Bowen-York Model Solution Redux

TL;DR

This paper revisits and corrects the Bowen-York initial data solution in General Relativity, analyzing the energy distribution and gravitational wave content for systems with linear momentum, with implications for black hole formation.

Contribution

The paper provides a corrected analytical form of the Bowen-York solution and detailed analysis of energy content and gravitational wave emission in dynamical, gravitating systems.

Findings

Non-stationary energy ratio ranges from 0 to 0.592.

Maximum gravitational wave energy is 59.2% of total ADM energy.

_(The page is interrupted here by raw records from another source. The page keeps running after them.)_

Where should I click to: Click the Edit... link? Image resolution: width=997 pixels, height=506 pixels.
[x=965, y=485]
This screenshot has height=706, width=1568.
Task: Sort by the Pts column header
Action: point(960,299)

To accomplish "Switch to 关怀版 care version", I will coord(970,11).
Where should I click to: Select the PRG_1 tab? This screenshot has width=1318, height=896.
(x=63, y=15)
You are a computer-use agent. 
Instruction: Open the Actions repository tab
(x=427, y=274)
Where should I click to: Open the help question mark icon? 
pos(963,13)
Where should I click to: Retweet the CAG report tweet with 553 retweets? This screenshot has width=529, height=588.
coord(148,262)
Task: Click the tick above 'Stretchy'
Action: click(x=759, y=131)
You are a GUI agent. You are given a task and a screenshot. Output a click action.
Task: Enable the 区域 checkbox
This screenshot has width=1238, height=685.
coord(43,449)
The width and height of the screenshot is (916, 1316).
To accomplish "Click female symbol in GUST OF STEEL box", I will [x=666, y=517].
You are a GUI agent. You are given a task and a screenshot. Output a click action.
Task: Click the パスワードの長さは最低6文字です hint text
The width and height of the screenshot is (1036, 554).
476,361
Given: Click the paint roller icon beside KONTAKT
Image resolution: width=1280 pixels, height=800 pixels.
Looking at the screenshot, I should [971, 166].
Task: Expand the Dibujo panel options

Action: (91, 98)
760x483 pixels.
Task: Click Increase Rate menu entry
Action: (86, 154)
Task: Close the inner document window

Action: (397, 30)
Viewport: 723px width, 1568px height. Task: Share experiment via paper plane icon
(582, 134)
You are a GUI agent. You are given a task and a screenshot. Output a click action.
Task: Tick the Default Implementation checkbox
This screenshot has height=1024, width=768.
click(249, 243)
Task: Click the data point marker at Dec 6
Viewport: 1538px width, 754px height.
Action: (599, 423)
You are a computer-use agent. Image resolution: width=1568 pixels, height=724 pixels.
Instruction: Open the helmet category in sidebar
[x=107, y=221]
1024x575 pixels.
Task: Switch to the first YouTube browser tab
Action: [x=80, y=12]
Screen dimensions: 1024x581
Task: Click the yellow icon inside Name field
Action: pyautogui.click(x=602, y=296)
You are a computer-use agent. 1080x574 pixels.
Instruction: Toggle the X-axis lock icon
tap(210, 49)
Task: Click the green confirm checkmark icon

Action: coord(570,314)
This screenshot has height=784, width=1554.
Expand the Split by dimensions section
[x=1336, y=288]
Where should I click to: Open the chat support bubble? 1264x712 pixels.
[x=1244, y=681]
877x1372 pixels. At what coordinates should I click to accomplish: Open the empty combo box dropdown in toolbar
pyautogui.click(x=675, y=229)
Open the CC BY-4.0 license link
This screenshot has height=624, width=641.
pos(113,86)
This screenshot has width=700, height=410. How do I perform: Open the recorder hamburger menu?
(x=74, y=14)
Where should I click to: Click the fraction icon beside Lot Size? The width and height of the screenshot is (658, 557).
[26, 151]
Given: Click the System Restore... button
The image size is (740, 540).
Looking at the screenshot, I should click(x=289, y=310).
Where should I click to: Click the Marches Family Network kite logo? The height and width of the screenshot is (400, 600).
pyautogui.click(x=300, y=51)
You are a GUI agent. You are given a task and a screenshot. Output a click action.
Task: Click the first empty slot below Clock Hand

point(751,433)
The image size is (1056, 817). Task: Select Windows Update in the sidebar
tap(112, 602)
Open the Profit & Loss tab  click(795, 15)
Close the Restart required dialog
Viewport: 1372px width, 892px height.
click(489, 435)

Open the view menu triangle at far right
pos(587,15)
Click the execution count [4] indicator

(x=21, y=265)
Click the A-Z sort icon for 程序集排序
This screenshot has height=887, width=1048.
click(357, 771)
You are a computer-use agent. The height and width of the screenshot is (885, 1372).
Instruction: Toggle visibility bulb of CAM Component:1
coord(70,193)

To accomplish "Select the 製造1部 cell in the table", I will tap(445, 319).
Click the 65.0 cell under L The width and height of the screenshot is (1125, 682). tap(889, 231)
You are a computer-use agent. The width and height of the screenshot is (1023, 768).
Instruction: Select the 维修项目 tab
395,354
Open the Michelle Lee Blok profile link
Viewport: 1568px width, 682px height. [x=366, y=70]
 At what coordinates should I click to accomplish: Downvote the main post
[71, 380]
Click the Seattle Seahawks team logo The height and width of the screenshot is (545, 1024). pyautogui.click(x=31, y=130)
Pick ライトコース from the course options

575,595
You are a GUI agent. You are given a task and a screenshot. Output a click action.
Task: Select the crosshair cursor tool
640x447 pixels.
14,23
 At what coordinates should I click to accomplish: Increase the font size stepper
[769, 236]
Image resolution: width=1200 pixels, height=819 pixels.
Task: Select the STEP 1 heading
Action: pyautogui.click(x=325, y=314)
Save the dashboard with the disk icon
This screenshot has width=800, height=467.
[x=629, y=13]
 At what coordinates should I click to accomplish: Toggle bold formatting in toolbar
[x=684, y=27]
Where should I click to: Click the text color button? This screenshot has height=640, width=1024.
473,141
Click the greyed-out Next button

Corrected solution impacts energy and wave predictions in initial data models.

Abstract

Initial value problem in General Relativity is often solved numerically; with only a few exceptions one of which is the "model" solution of Bowen and York where an analytical form of the solution is available. The solution describes a dynamical, time-asymmetric, gravitating system with mass and linear momentum. Here we revisit this solution and correct an error which turns out to be important for identifying the energy-content of the solution. Depending on the linear momentum, the ratio of the non-stationary part of the initial energy to the total ADM energy takes values between $[0, 0.592)$. This non-stationary part is expected to be turned into gravitational waves during the evolution of the system to possibly settle down to a black hole with mass and linear momentum. In the ultra-relativistic case (the high momentum limit), the maximum amount of gravitational wave energy is $59.2 \%$ of the total ADM energy. We also give a detailed account of the general solution of the Hamiltonian constraint.